Jonker then goes on to claim the reason why children and teenagers are dabbling in what he claims to be Satanism (but in truth are Christian invented myths on Satanism born of the Satanic Panic era) is a lack of Christianity in the lives of their fathers.
“He said that one of the main reasons behind increased occult and satanic involvement in schools, is that the “hearts of the father’s in society today are far from God”.”
This is a sentiment that Angus Buchan would undoubtedly approve of, but an assumption that is far removed from reality. Instead of considering tangible factors such as psychological, home environment, drug and alcohol abuse, and socio-economic factors, Jonker instead claims that converting to the Christian faith is the only answer. In addition, despite his claims of being an ‘occult expert’, it becomes evident that Jonker’s knowledge on ‘the occult’ is skewed, along with any grasp on the SA constitution which enshrines religious freedom for all South Africans.
‘Occult’ is a term that encompasses a wide range of beliefs and practices ranging from divination and magic, to Paganism and Satanism. Why should the possibility of anyone executing their constitutional right to freedom of religion, and exploring legitimate and benign religions be of concern to anyone, let alone Jonker?
However, Jonker is not the only one to target concern at ‘Satanism’. Dr Aldo Krige claimed that, “covens are very isolated, but children are delving into the occult.” Again, there is the concern of the youth deviating away from Christianity and exploring alternative religions. However, there is also evidence of Krige’s lack of knowledge on ‘Satanism’. The only groups that are organized into covens are Wiccans who fall under the Pagan religion- this is further proof of Satanic Panic myths being rehashed and falsely presented as truth.
Krige then goes on to blame “the spirit of anarchy” evident in society, and of course this is what brings ‘Satanism’ into schools according to Krige, who further blames Satanists for disrupting families. The teenage years of a child’s development are marked by the child trying to establish themselves as an individual outside of their family unit.

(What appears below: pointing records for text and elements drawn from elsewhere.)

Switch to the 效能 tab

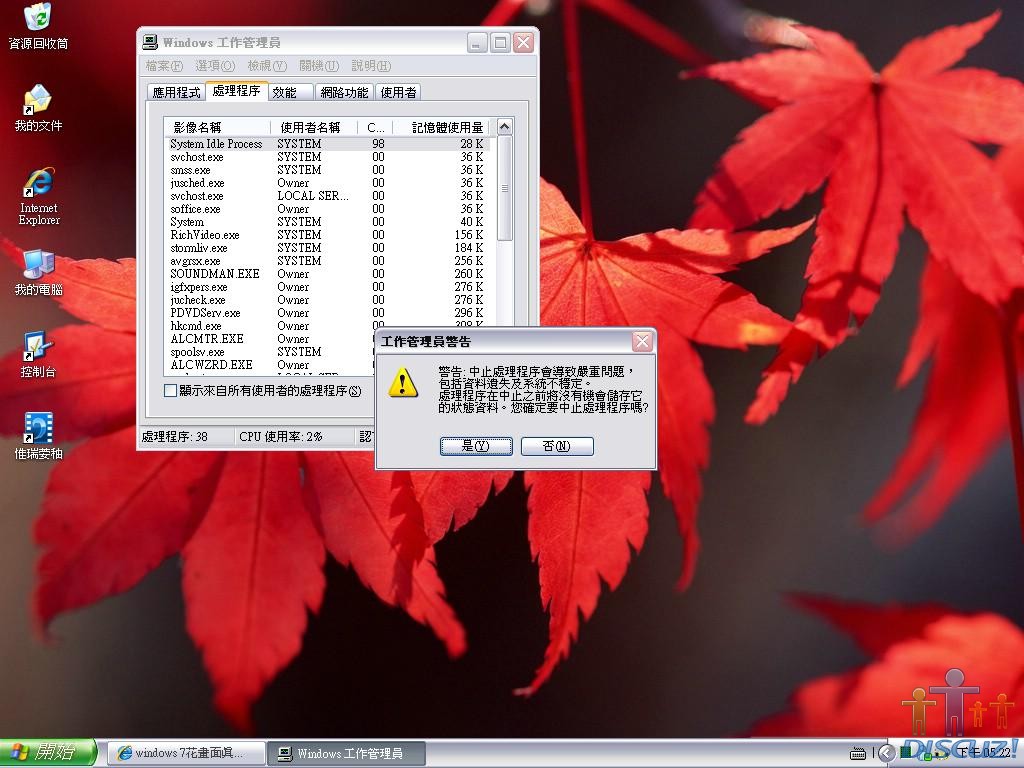tap(285, 92)
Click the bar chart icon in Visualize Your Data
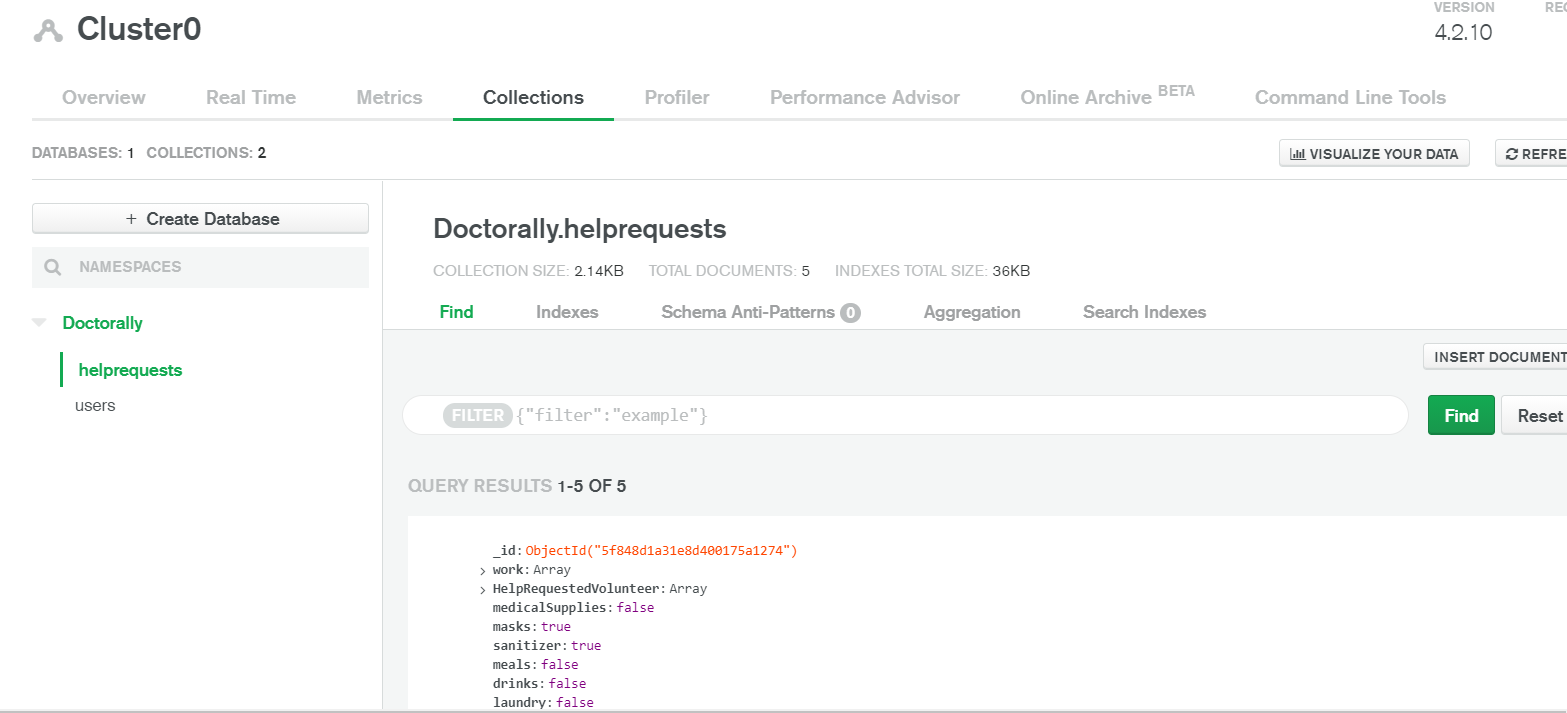 click(x=1298, y=154)
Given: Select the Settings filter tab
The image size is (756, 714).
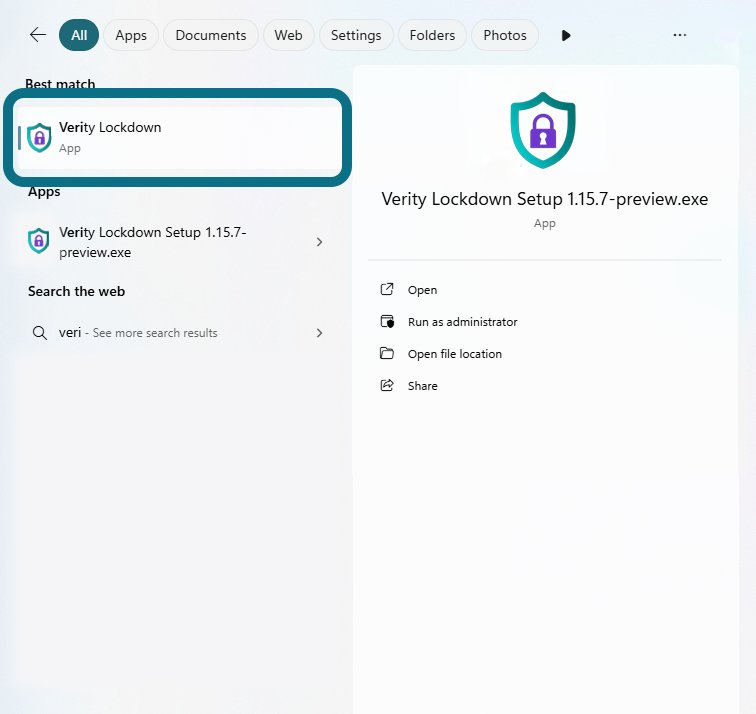Looking at the screenshot, I should [x=356, y=35].

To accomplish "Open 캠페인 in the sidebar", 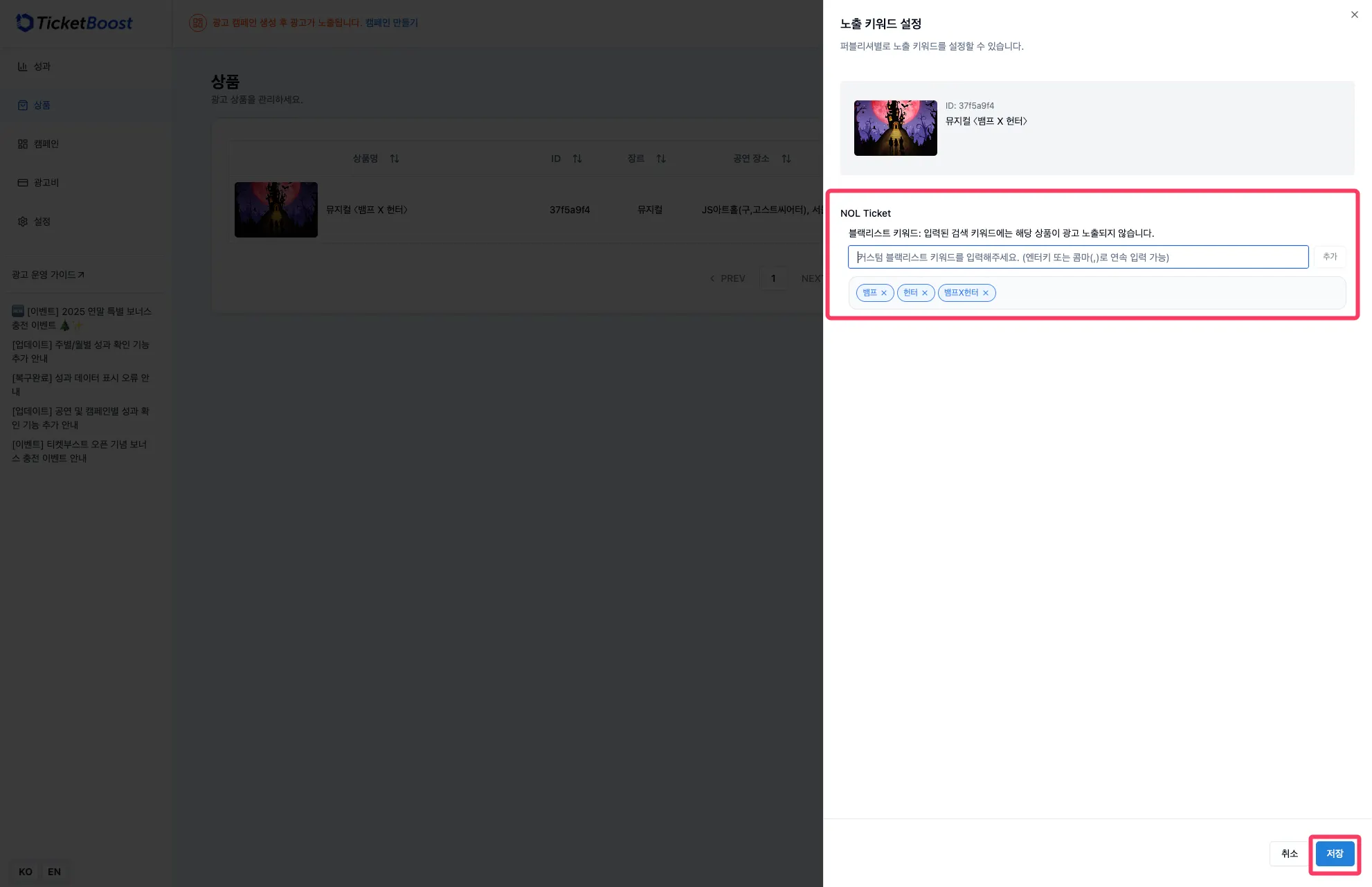I will click(x=46, y=144).
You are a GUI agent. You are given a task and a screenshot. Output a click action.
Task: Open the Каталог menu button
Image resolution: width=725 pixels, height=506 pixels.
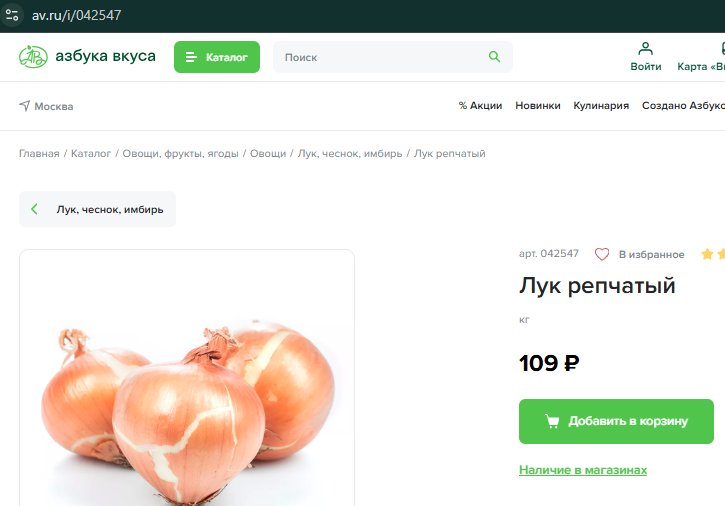point(217,57)
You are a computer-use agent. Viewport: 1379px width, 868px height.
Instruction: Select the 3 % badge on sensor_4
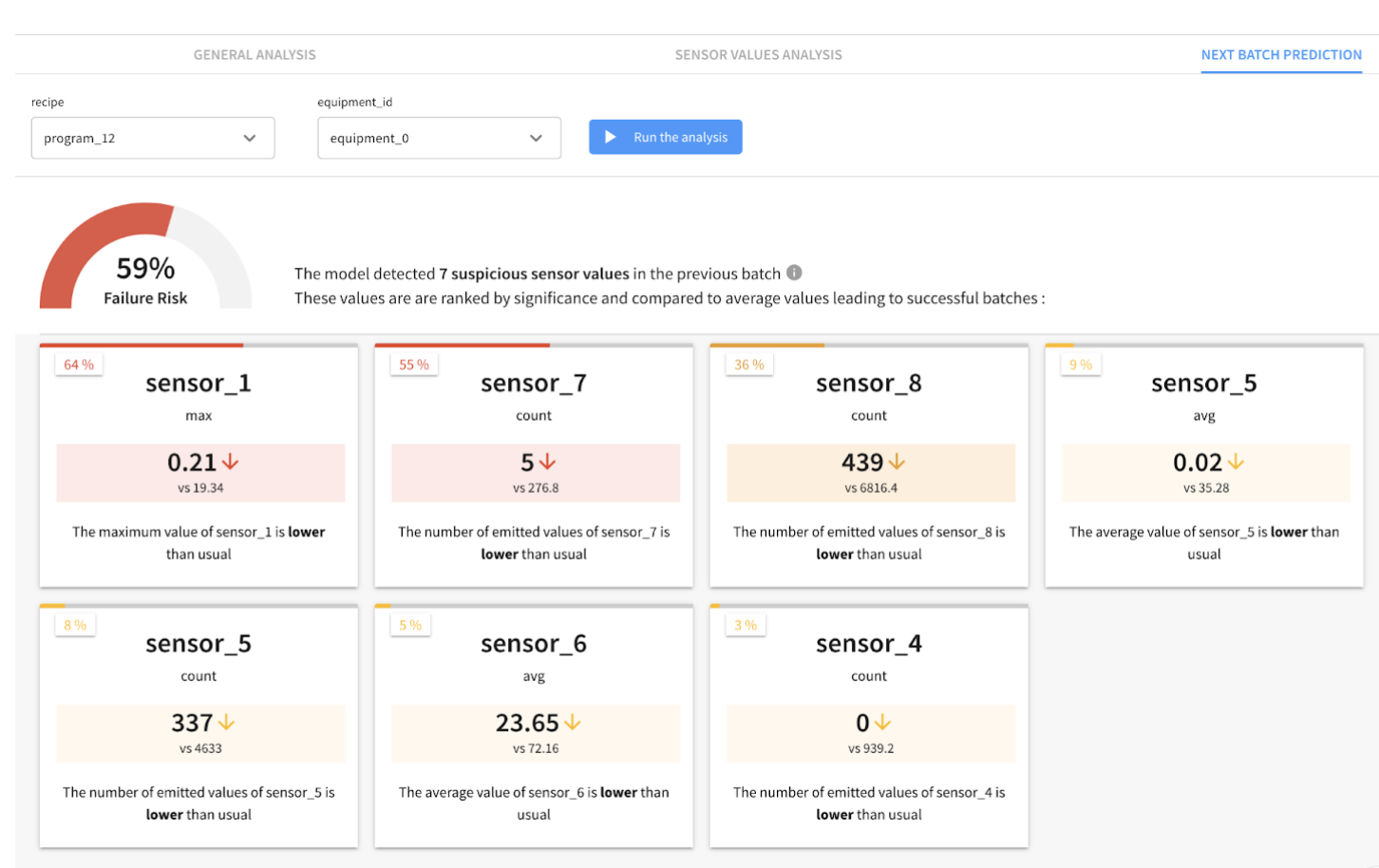(746, 625)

When this natural phase of development is met with resistance by parents, it turns into rebellion. If ‘Satanism’ is presented as the great taboo, as it is within such conservative Christian families, then it becomes obvious what a rebellious teenager will attempt to experiment with for shock value- the very myths regarding Satanism they learnt from parents, pastors and teachers.
Even traditional healers are not safe from Krige’s biased eye as he claims that, “people who go to witch doctors are opening doors to Satanism, as witch doctors are actually practicing Satanism whether they believe it or not.” This only shows the purely Christian bias that sees ‘the devil’ in every other spiritual or religious practice outside of Christianity.
However, as with almost every other Christian article, the big sell is always saved for last.
“After almost 30 years in the field he [Krige] has found that the only way that people are set free from Satanism, anarchy and drugs is by a decision for Jesus Christ and then undergoing discipleship first before rehabilitation.”
The entire point of this article is to instill fear and prejudice in the Christian heart by employing the commentary of authority figures. However in the process of attempting to reign in the flock, the author perpetuates lies regarding Satanism and underhandedly attempts to paint Paganism as synonymous with the mythical Satanism of their creation. Such tactics and blatant lies are not to be taken lightly as they pave the way for greater way-siding and discrimination against minority religions not just by Christian news sites, but by government institutions that are in place to uphold the law, not turn a blind eye to it.